Jésus étant né à Bethléem de Judée, au temps du roi Hérode, voici que des mages venus d’Orient se présentèrent à Jérusalem et demandèrent : «  Où est le roi des Juifs qui vient de naître ? Nous avons vu, en effet, son astre se lever et sommes venus lui rendre hommage. » Informé, le roi Hérode s’émut, et tout Jérusalem avec lui. Il assembla tous les grands prêtres avec les scribes du peuple, et s’enquit auprès d’eux du lieu où devait naître le Christ. « A Bethléem de Judée, lui répondirent-ils ; car c’est ce qui est écrit par le prophète :

Et toi Bethléem, terre de Juda,

tu n’es nullement le moindre des clans de Juda ;

car de toi sortira un chef

qui sera pasteur de mon peuple Israël. »

Alors Hérode manda secrètement les mages, se fit préciser par eux la date de l’apparition de l’astre, et les dirigea sur Bethléem en disant : « Allez vous renseigner exactement sur l’enfant ; et quand vous l’aurez trouvé, avisez-moi, afin que j’aille, moi aussi, lui rendre hommage. » Sur ces paroles du roi, ils se mirent en route ; et voici que l’astre, qu’ils avaient vu à son lever, les devançait jusqu’à ce qu’il vînt s’arrêter au-dessus de l’endroit où était l’enfant. La vue de l’astre les remplit d’une très grande joie. Entrant alors dans le logis, ils virent l’enfant avec Marie sa mère, et, tombant à genoux, se prosternèrent devant lui ; puis, ouvrant leurs cassettes, ils lui offrirent en présent de l’or, de l’encens et de la myrrhe. Après quoi, un songe les ayant avertis de ne point retourner chez Hérode, ils prirent une autre route pour rentrer dans leur pays.

+===+

◆ Consigne
Reproduisez à l'identique le passage du récit des mages qui commence par les mots contenant « Alors Hérode manda » et s'achève sur « dans leur pays. ». La liste qui suit n'a aucun lien avec le récit des mages.

◆ Entrées du jeu de données

+===+

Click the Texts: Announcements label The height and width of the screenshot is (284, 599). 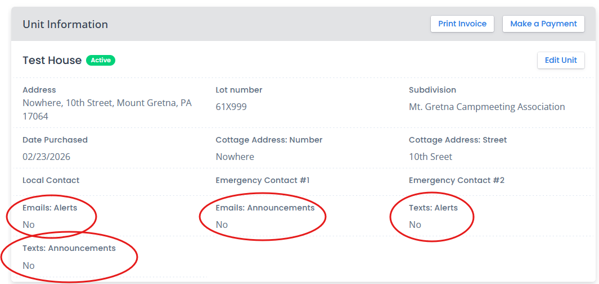coord(69,248)
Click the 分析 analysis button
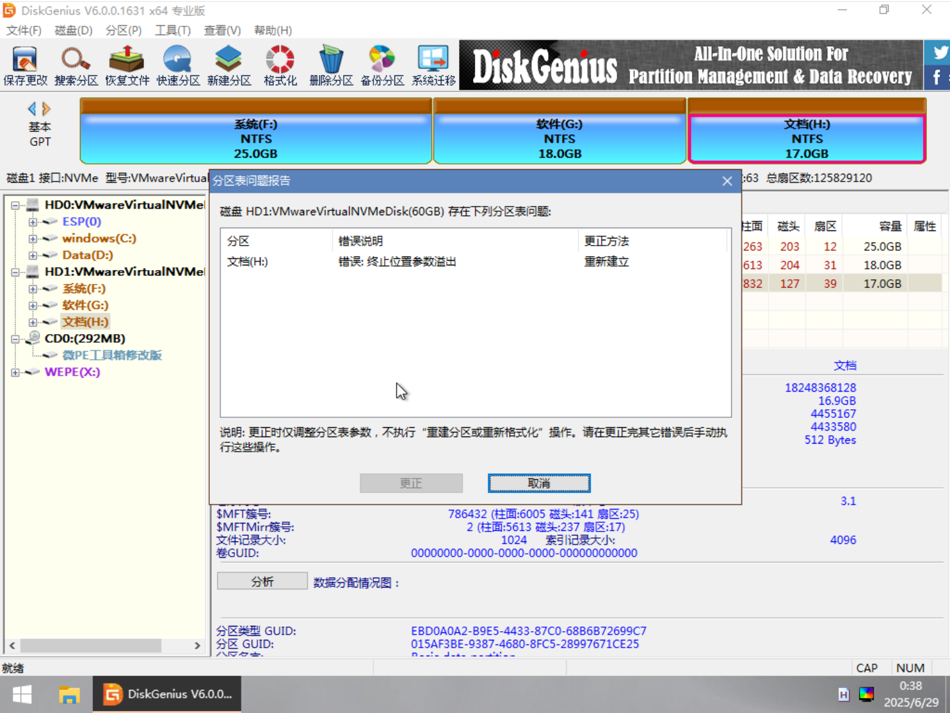950x713 pixels. [262, 580]
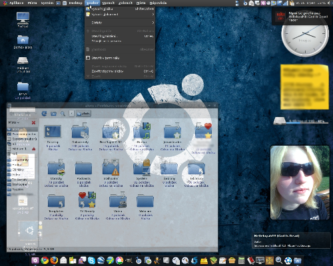The width and height of the screenshot is (333, 266).
Task: Open Skype from the dock
Action: pyautogui.click(x=91, y=261)
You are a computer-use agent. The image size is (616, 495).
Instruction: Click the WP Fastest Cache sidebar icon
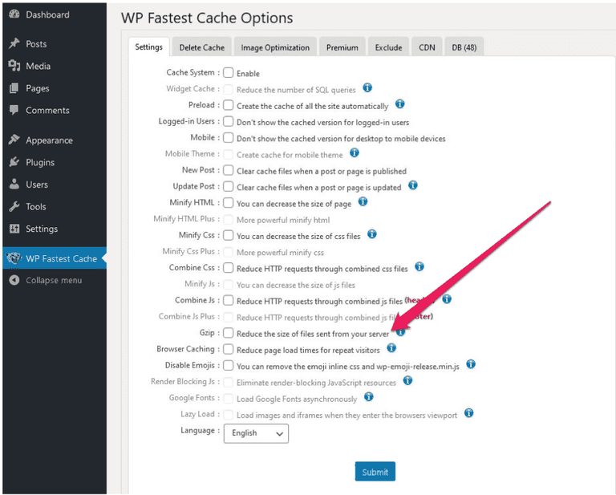tap(14, 258)
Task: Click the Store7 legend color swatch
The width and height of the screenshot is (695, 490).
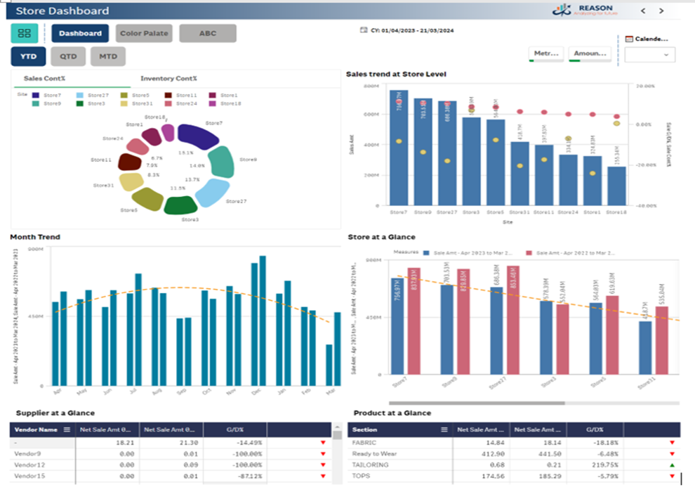Action: pyautogui.click(x=36, y=95)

+===+

◆ Résultat de l'exercice
Alors Hérode manda secrètement les mages, se fit préciser par eux la date de l’apparition de l’astre, et les dirigea sur Bethléem en disant : « Allez vous renseigner exactement sur l’enfant ; et quand vous l’aurez trouvé, avisez-moi, afin que j’aille, moi aussi, lui rendre hommage. » Sur ces paroles du roi, ils se mirent en route ; et voici que l’astre, qu’ils avaient vu à son lever, les devançait jusqu’à ce qu’il vînt s’arrêter au-dessus de l’endroit où était l’enfant. La vue de l’astre les remplit d’une très grande joie. Entrant alors dans le logis, ils virent l’enfant avec Marie sa mère, et, tombant à genoux, se prosternèrent devant lui ; puis, ouvrant leurs cassettes, ils lui offrirent en présent de l’or, de l’encens et de la myrrhe. Après quoi, un songe les ayant avertis de ne point retourner chez Hérode, ils prirent une autre route pour rentrer dans leur pays.